» **TAREFA A**
Responda com base no trecho sobre Bolsonaro e as vacinas:
(i) A Coronavac é fruto de parceria entre quais instituições?
(ii) Que acontecimento, segundo se imaginava, forçaria Bolsonaro a assumir um certo pragmatismo realista?
(iii) Quantos habitantes o Brasil tem, de acordo com a declaração citada?
» **TAREFA B**
Escreva a continuação do trecho sobre Bolsonaro e as vacinas, começando logo após a última frase apresentada.

══ TRECHO DO DOCUMENTO

Além disso, ele comprou como sua uma verdadeira cruzada contra a obrigatoriedade das vacinas, em especial a Coronavac - fruto de parceria entre Butantã e a empresa chinesa Sinovac. Quase todos os dias ele se manifesta levantando dúvidas sobre os efeitos colaterais da mesma, que iriam desde a introdução de um chip molecular de monitoramento dos indivíduos até a ocorrência de transformações genéticas. Uma loucura, que beira a irresponsabilidade criminosa.

E agora a culpa é dos laboratórios.

Imaginava-se que a derrota de Trump nas eleições norte-americanas iriam forçar Bolsonaro a assumir um certo pragmatismo realista em diversos itens de sua agenda governamental. As relações com a China e a postura frente a pandemia seriam alguns deles. Mas sempre que é pego na espontaneidade, o capitão não consegue ficar calado. E dá-lhe festival de imbecilidades que assustam mesmo quem está acostumado a ouvir suas novidades cotidianas.

Uma das mais recentes foi a declaração de que as empresas farmacêuticas é que deveriam procurar o governo brasileiro. Se ainda não temos vacinas, a culpa não é da passividade de seu governo. Afinal seríamos um mercado potencial para a aquisição de vacinas.

"O Brasil tem 210 milhões de habitantes. Então é um mercado consumidor enorme de qualquer coisa. Os laboratórios não tinham que estar interessados em vender para a gente? Por que então eles não apresentam a documentação na Anvisa?"

════
══ MATERIAL FORNECIDO

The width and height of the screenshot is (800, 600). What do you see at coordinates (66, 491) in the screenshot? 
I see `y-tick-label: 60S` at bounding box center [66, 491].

════

» **RESPOSTA A**
(i) Entre o Butantã e a empresa chinesa Sinovac.
(ii) A derrota de Trump nas eleições norte-americanas.
(iii) 210 milhões de habitantes.

» **RESPOSTA B**
Essa fala é reveladora por diversos aspectos. Em primeiro lugar, por representar uma mudança importante na postura anterior de ignorar a vacina e sua importância no combate à pandemia. Agora, Bolsonaro parece ter se rendido às evidências de que não pode ficar à margem do processo que a absoluta maioria dos governos do globo estão buscando a todo custo. Em segundo lugar, por reconhecer que a vacina da Oxford (com a qual a Fiocruz montou uma parceria para produção local) não é a única existente no mundo. Ao utilizar o termo “os laboratórios” no plural, Bolsonaro abre o caminho para que o governo possa se utilizar também de outras opções, como a Coronavac, a Pfizer, a Sputnik e outras ainda serem lançadas oficialmente.

Mas um elemento preocupante que deixa transparecer na afirmação do presidente é o reconhecimento da área da saúde como um mercado da batatinha. Aqui deve ter, com toda certeza, os efeitos de um dedinho de prosa com o superministro da economia. A população brasileira não é mais encarada como um coletivo de cidadãos que têm todo o direito a usufruir dos direitos previstos na Constituição. De acordo com a abordagem ultraliberal do old chicago boy, trata-se de um conjunto de indivíduos consumidores que talvez estejam interessados em adquirir bens e serviços de saúde. As vacinas contra a covid 19 são apenas um a mais, dentre os inúmeros itens a serem ofertados nas prateleiras desse verdadeiro supermercado que lida com aspectos essenciais da vida do ser humano.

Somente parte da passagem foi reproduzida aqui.